On Elon Musk’s first full day as the owner of Twitter, the social media company immediately began to feel his imprint. Twitter’s top executives were fired and its board of directors dissolved. The company said its stock would stop trading on the New York Stock Exchange on Nov. 8. Mr. Musk announced that he planned to form a council to handle Twitter’s content questions and would not immediately reinstate users who had been barred. And he tapped confidants for help and established a “war room” at Twitter to review its products and policies.
On Twitter itself, some Republicans and conservative media personalities celebrated the new ownership. The number of followers to several right-wing Twitter accounts skyrocketed. And former President Donald J. Trump, who was barred from Twitter last year, used his own social platform to declare himself “very happy that Twitter is now in sane hands.”
The changes and reactions began a new era for a social media service called the world’s town square, which is now firmly in the control of the world’s richest man. Mr. Musk, 51, completed his blockbuster $44 billion acquisition of Twitter late on Thursday and did not hesitate to make his presence known. A mercurial and unpredictable innovator, he has promised to transform the service by loosening its content moderation rules, incorporating new technology and making its algorithm more transparent.
But Mr. Musk faces myriad challenges leading Twitter, which come atop his responsibilities at Tesla, as well as at the rocket maker SpaceX and several start-ups. Regulators in Europe immediately said they would scrutinize how he changes the service, while advertisers and misinformation researchers denounced the potential for a surge in toxic content and falsehoods on the platform.
Mr. Musk also now confronts the challenge of actually running Twitter, a money-losing company with 7,500 employees and 240 million users, some of whom are highly prominent and vocal. He did not immediately appoint executives to head the company on Friday, but did try appealing to advertisers, who provide the bulk of Twitter’s revenue. Mr. Musk, who took on about $13 billion in debt to finance the deal for Twitter, must also pay lenders about $1 billion in interest payments annually.

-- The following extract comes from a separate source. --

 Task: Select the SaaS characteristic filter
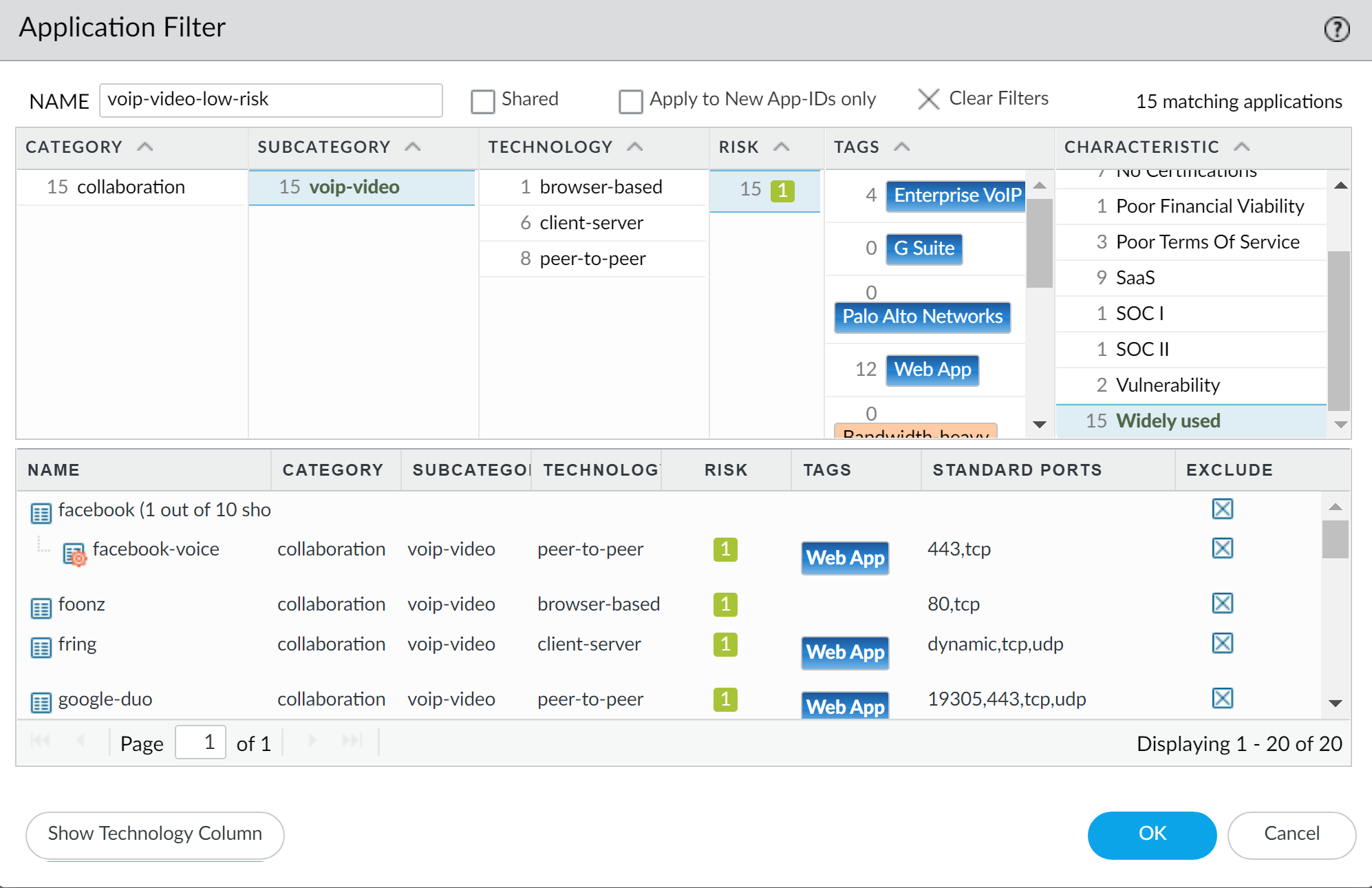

On Friday, Mr. Musk indicated that he was up for the challenge. “Let the good times roll,” he tweeted. He, along with Twitter, did not respond to requests for comment. With Twitter’s changes over the past 24 hours, Mr. Musk is “sending strong signals to employees the world is changing,” said Tammy Madsen, a professor of management at the Leavey School of Business at Santa Clara University. But, she cautioned, “we don’t know what direction it’s going to go.”